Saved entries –
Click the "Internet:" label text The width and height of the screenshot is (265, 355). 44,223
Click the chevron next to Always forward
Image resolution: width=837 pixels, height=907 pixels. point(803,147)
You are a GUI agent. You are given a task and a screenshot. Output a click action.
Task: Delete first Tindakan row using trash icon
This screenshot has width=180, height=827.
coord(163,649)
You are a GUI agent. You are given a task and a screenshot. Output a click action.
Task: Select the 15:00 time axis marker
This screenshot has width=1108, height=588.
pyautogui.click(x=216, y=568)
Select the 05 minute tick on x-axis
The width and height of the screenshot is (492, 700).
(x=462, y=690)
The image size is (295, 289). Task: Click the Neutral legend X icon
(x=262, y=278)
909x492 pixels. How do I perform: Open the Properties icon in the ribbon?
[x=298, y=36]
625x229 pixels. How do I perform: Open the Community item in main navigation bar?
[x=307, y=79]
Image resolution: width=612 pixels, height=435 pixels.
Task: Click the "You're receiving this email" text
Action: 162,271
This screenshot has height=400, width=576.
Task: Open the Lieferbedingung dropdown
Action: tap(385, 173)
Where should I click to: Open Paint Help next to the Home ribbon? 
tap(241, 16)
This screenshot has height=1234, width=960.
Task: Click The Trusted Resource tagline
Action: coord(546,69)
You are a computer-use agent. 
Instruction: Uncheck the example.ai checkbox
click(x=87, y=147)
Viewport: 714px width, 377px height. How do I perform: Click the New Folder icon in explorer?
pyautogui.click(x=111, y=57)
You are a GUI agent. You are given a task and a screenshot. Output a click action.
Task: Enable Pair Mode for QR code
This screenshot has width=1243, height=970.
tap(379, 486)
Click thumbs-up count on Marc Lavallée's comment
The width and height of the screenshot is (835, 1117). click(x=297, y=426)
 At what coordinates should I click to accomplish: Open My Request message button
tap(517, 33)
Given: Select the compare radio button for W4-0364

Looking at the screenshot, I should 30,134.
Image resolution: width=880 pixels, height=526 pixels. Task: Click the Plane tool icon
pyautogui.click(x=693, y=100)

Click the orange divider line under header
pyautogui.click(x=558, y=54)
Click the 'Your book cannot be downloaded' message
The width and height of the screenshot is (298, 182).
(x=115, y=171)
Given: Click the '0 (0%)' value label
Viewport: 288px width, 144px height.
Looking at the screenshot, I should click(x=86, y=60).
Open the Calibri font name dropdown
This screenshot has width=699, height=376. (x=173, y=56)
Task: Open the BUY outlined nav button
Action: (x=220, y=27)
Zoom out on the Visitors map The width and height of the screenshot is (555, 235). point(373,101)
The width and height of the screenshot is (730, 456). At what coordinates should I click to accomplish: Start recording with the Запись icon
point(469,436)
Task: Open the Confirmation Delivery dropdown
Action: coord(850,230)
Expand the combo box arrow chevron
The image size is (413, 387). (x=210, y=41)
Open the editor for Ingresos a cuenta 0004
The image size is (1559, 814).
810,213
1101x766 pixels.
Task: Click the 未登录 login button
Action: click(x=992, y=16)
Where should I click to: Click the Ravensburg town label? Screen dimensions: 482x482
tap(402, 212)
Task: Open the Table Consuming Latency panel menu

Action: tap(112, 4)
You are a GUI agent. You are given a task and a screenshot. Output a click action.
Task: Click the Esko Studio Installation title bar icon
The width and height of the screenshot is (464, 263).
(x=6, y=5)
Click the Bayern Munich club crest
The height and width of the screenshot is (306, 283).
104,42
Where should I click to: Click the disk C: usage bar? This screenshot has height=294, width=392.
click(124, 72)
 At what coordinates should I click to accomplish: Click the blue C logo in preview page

AIM OF THE TASK – Repeat the data precisely, line by line.

EXPECTED ANSWER –
Click the "Internet:" label text The width and height of the screenshot is (265, 355). 44,223
Click the chevron next to Always forward
Image resolution: width=837 pixels, height=907 pixels. point(803,147)
You are a GUI agent. You are given a task and a screenshot. Output a click action.
Task: Delete first Tindakan row using trash icon
This screenshot has width=180, height=827.
coord(163,649)
You are a GUI agent. You are given a task and a screenshot. Output a click action.
Task: Select the 15:00 time axis marker
This screenshot has width=1108, height=588.
pyautogui.click(x=216, y=568)
Select the 05 minute tick on x-axis
The width and height of the screenshot is (492, 700).
(x=462, y=690)
The image size is (295, 289). Task: Click the Neutral legend X icon
(x=262, y=278)
909x492 pixels. How do I perform: Open the Properties icon in the ribbon?
[x=298, y=36]
625x229 pixels. How do I perform: Open the Community item in main navigation bar?
[x=307, y=79]
Image resolution: width=612 pixels, height=435 pixels.
Task: Click the "You're receiving this email" text
Action: 162,271
This screenshot has height=400, width=576.
Task: Open the Lieferbedingung dropdown
Action: tap(385, 173)
Where should I click to: Open Paint Help next to the Home ribbon? 
tap(241, 16)
This screenshot has height=1234, width=960.
Task: Click The Trusted Resource tagline
Action: coord(546,69)
You are a computer-use agent. 
Instruction: Uncheck the example.ai checkbox
click(x=87, y=147)
Viewport: 714px width, 377px height. How do I perform: Click the New Folder icon in explorer?
pyautogui.click(x=111, y=57)
You are a GUI agent. You are given a task and a screenshot. Output a click action.
Task: Enable Pair Mode for QR code
This screenshot has width=1243, height=970.
tap(379, 486)
Click thumbs-up count on Marc Lavallée's comment
The width and height of the screenshot is (835, 1117). click(x=297, y=426)
 At what coordinates should I click to accomplish: Open My Request message button
tap(517, 33)
Given: Select the compare radio button for W4-0364

Looking at the screenshot, I should 30,134.
Image resolution: width=880 pixels, height=526 pixels. Task: Click the Plane tool icon
pyautogui.click(x=693, y=100)

Click the orange divider line under header
pyautogui.click(x=558, y=54)
Click the 'Your book cannot be downloaded' message
The width and height of the screenshot is (298, 182).
(x=115, y=171)
Given: Click the '0 (0%)' value label
Viewport: 288px width, 144px height.
Looking at the screenshot, I should click(x=86, y=60).
Open the Calibri font name dropdown
This screenshot has width=699, height=376. (x=173, y=56)
Task: Open the BUY outlined nav button
Action: (x=220, y=27)
Zoom out on the Visitors map The width and height of the screenshot is (555, 235). point(373,101)
The width and height of the screenshot is (730, 456). At what coordinates should I click to accomplish: Start recording with the Запись icon
point(469,436)
Task: Open the Confirmation Delivery dropdown
Action: coord(850,230)
Expand the combo box arrow chevron
The image size is (413, 387). (x=210, y=41)
Open the editor for Ingresos a cuenta 0004
The image size is (1559, 814).
810,213
1101x766 pixels.
Task: Click the 未登录 login button
Action: click(x=992, y=16)
Where should I click to: Click the Ravensburg town label? Screen dimensions: 482x482
tap(402, 212)
Task: Open the Table Consuming Latency panel menu

Action: tap(112, 4)
You are a GUI agent. You are given a task and a screenshot. Output a click action.
Task: Click the Esko Studio Installation title bar icon
The width and height of the screenshot is (464, 263).
(x=6, y=5)
Click the Bayern Munich club crest
The height and width of the screenshot is (306, 283).
104,42
Where should I click to: Click the disk C: usage bar? This screenshot has height=294, width=392.
click(124, 72)
 At what coordinates should I click to accomplish: Click the blue C logo in preview page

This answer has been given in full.